To create true safe spaces, it takes more than you might think


Kinsley Wilcox-McBride

One of the ways many teachers strive to create safe spaces is by asking students to share their pronouns at the beginning of the year. It is important to use proper pronouns to ensure that each student’s gender identity can be acknowledged and respected. However, more needs to be done at South to create spaces that students truly feel comfortable and safe in.

Kinsley Wilcox-McBride, Staff Writer

When it comes to classroom settings, the importance of establishing safe spaces for students is huge. In a safe space, people should never feel like they will be judged or harassed by their peers while talking about their identity or sharing personal experiences. “A safe space can be a place where people can learn to grow into their identity, or start to figure [it out] without fear of judgement,” said music teacher and GSA leader Sarah Minette.

At South, this idea is essential to our community.  While an awareness around the importance of safe spaces exists here, the current efforts to establish safe spaces are not sufficient. “I feel [like] a lot of people aren’t against the idea of people feeling safe and accepted, [but they] just have a hard time enforcing that day to day,” explained freshman Izzy Spiess.

It’s not uncommon for teachers at South to ask for pronouns, put up safe space posters, and start the year discussing the importance of a respectful environment, but these efforts should be more extensive. “Teachers will say that their class is a safe space, but what are they doing to make it safe? What are they doing to make the class different than any other classes?” freshman Theodore Wilson said angrily.

To make students feel like teachers are actually striving to establish safe spaces, more open discussions should be initiated to help students to feel comfortable with speaking truthfully about their experiences. Both full class conversations and individual conversations about safe space are equally important. “I think when [teachers are] saying it’s a safe space but not really doing anything, that lacks comfort and communication. It means a lot and is important for teachers to check in with students one on one,” said junior Mickey Edwards.

Raising awareness among students about the importance of safe spaces is also critical. It seems like the biggest flaws in South’s environment are students who lack empathy towards one another and students who haven’t been educated about what a safe space means or why it’s important. “It’s hard for people to respect [safe spaces] if they don’t understand [them],” said sophomore Levi Rolfzen. Minimal education makes people numb to the fact that students’ actions can seriously affect the wellbeing of others.

For example, students sometimes use language that refers to LGBTQ+ students in an offensive way, and this is something that desperately needs to be changed.
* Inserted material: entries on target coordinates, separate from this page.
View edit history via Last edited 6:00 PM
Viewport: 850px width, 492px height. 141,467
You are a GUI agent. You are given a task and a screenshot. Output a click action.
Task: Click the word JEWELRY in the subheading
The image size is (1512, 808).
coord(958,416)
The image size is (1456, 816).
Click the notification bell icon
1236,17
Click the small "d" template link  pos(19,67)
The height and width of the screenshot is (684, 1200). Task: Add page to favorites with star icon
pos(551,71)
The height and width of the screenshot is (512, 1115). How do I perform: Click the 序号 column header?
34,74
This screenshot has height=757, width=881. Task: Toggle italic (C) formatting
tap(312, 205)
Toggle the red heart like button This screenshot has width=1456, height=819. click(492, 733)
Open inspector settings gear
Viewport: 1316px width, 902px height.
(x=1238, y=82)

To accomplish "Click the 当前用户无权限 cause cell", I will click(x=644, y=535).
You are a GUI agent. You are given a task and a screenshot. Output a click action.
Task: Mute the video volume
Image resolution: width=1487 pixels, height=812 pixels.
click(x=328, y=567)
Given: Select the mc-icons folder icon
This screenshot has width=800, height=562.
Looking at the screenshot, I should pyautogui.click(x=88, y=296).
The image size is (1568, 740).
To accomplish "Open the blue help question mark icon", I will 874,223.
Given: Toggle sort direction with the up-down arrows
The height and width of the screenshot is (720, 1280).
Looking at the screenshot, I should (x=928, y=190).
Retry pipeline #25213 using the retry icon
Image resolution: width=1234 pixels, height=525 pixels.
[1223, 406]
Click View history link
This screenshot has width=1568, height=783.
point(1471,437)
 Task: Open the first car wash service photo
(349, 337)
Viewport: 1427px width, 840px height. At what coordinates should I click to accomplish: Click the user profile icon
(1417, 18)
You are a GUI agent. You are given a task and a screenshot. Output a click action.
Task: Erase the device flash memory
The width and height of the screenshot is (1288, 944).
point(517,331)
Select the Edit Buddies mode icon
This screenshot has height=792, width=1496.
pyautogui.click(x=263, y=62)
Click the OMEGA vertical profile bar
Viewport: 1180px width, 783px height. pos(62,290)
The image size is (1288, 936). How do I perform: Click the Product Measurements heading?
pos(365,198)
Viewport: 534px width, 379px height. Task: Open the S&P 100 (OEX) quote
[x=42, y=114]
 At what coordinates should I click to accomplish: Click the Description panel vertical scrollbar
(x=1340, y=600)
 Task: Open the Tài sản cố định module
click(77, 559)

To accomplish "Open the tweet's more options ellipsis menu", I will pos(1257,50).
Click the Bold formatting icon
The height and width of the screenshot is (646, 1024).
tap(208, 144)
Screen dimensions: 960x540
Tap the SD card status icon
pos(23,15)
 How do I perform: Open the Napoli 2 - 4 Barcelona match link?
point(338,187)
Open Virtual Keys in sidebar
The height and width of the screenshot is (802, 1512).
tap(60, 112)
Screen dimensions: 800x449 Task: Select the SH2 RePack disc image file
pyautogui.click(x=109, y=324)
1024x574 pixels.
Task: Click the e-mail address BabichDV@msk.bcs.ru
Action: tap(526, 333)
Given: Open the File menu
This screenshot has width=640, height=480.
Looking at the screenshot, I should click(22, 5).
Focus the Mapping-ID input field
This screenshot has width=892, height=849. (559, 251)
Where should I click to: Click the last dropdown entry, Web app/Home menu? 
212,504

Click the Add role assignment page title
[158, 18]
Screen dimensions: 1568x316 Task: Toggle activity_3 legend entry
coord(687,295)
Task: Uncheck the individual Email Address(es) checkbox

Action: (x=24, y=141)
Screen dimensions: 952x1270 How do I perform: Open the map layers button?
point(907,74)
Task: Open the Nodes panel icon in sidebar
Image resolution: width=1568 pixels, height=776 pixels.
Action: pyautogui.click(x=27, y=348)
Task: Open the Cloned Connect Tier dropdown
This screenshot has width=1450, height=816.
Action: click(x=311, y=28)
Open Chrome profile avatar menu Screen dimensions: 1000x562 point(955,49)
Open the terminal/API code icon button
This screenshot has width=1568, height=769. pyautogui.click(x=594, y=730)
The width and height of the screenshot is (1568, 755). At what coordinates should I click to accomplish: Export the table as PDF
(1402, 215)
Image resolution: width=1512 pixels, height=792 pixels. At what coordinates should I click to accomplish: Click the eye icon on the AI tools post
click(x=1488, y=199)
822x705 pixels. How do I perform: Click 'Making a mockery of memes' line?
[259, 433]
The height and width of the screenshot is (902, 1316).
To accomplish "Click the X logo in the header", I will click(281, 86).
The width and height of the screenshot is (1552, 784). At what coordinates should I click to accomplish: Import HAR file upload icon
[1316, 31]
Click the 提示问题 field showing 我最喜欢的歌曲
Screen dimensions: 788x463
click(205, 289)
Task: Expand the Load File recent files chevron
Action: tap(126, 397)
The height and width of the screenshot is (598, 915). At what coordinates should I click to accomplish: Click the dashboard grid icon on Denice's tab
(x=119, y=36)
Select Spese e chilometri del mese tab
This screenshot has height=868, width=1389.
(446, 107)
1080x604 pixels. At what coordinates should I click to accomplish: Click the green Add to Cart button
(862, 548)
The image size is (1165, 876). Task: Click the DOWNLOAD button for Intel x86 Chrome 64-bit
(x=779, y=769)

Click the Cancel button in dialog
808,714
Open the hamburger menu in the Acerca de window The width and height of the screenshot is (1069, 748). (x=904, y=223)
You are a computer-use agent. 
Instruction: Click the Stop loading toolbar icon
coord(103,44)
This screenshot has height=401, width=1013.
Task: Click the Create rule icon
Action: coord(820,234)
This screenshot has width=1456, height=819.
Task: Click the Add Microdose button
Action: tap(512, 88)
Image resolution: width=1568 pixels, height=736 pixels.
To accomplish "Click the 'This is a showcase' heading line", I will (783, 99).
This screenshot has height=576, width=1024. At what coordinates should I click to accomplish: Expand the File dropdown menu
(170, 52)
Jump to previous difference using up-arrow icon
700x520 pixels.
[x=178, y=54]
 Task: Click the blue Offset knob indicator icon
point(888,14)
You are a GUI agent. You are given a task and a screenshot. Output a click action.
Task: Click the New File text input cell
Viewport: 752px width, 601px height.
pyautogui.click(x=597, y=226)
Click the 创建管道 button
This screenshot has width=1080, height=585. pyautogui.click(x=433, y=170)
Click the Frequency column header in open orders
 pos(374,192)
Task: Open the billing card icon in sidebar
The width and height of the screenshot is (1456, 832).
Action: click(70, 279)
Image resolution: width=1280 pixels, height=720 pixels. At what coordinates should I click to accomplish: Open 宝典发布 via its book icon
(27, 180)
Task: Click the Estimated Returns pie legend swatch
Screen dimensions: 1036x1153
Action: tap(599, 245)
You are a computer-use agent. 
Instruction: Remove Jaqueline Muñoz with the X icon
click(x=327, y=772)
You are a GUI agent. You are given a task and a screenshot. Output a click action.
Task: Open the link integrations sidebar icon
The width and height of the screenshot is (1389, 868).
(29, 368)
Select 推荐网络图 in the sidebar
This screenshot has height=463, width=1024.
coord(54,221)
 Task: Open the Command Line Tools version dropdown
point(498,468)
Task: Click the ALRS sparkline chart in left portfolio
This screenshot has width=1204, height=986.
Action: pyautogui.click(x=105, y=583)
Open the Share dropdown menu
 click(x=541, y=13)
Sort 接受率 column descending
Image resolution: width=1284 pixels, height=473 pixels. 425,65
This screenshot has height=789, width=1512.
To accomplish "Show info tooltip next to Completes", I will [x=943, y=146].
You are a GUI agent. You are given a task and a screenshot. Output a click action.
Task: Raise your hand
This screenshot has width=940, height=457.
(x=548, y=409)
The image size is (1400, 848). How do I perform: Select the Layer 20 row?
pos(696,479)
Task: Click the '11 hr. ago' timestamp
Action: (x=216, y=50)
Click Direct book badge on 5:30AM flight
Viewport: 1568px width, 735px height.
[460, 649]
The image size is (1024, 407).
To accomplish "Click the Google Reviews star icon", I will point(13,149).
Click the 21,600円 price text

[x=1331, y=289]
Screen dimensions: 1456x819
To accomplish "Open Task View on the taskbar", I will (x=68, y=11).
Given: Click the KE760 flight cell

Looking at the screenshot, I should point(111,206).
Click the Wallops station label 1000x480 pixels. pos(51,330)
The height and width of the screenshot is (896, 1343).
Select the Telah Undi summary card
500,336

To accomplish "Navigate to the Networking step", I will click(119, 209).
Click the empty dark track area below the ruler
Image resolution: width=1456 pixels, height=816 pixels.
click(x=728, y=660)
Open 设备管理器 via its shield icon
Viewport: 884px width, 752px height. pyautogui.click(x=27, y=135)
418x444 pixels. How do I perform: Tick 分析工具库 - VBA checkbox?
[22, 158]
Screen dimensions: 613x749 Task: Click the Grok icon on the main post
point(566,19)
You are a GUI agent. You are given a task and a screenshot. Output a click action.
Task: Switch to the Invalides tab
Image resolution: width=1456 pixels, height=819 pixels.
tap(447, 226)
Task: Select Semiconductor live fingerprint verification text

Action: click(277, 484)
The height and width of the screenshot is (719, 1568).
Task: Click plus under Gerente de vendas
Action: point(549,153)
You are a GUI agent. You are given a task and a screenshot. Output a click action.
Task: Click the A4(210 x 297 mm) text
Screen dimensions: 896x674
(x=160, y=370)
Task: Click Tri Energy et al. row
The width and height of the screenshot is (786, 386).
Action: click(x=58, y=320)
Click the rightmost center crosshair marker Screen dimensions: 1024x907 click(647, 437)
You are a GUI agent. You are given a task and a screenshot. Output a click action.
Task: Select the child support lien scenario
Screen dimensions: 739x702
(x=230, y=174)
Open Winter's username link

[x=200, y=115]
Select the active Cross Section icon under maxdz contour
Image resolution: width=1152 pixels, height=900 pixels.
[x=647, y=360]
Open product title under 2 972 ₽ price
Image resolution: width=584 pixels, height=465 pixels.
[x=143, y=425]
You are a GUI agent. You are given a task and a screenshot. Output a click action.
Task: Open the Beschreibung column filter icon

Some students do try to speak up against unacceptable language, but oftentimes it’s not enough. “I know many LGBT+ people do their best to correct [any harmful language], but it shouldn’t just be our job,” said Spiess, who is completely right. It is not up to a few caring students to eliminate such a large-scale issue.

Teachers should feel more comfortable addressing these issues in order for them to be diminished. “I think teachers could work to correct harmful and bigoted language, especially in their classrooms,” said Spiess. This should be a priority, because any situation in which students don’t feel safe is a problem. “I’d like to get to a point where [instances of bullying] aren’t happening because people… know that this is a safe space for everyone,” said Vice Principal Michael Miller.

Safe spaces are often thought of in regards to gender and sexuality, but it is also important to consider what safe spaces may look like for people of color, especially since most teachers at South are white.  “For myself, when I’m in a room or a setting with mostly white people, I feel out of place and like I’m not supposed to be there. I think that every other person of color could feel the same,”  says junior Mickey Edwards. Edwards emphasized that teachers should connect with students of color in and outside of class to make sure they feel comfortable.

Teachers should also be open to learning and understanding things they don’t know from students. “It means so much when a teacher understands they have a lack of knowledge in something like this and talks to a student who feels comfortable explaining a definition or identity,” said Spiess.

Furthermore, it’s helpful for teachers to encourage student leadership. For example, Edwards shared that “when teachers have a discussion on race, they should let the students take over, especially if it’s a white teacher because they don’t really know the struggles that people of color have gone through.”

Despite the awareness and good intention that many teachers and students may have, not enough is being done to establish safe spaces at South. In order for staff to get to the understanding and helpful position needed to achieve true safe spaces, the teacher-to-student communication and student awareness about the importance of  safe spaces need improvements.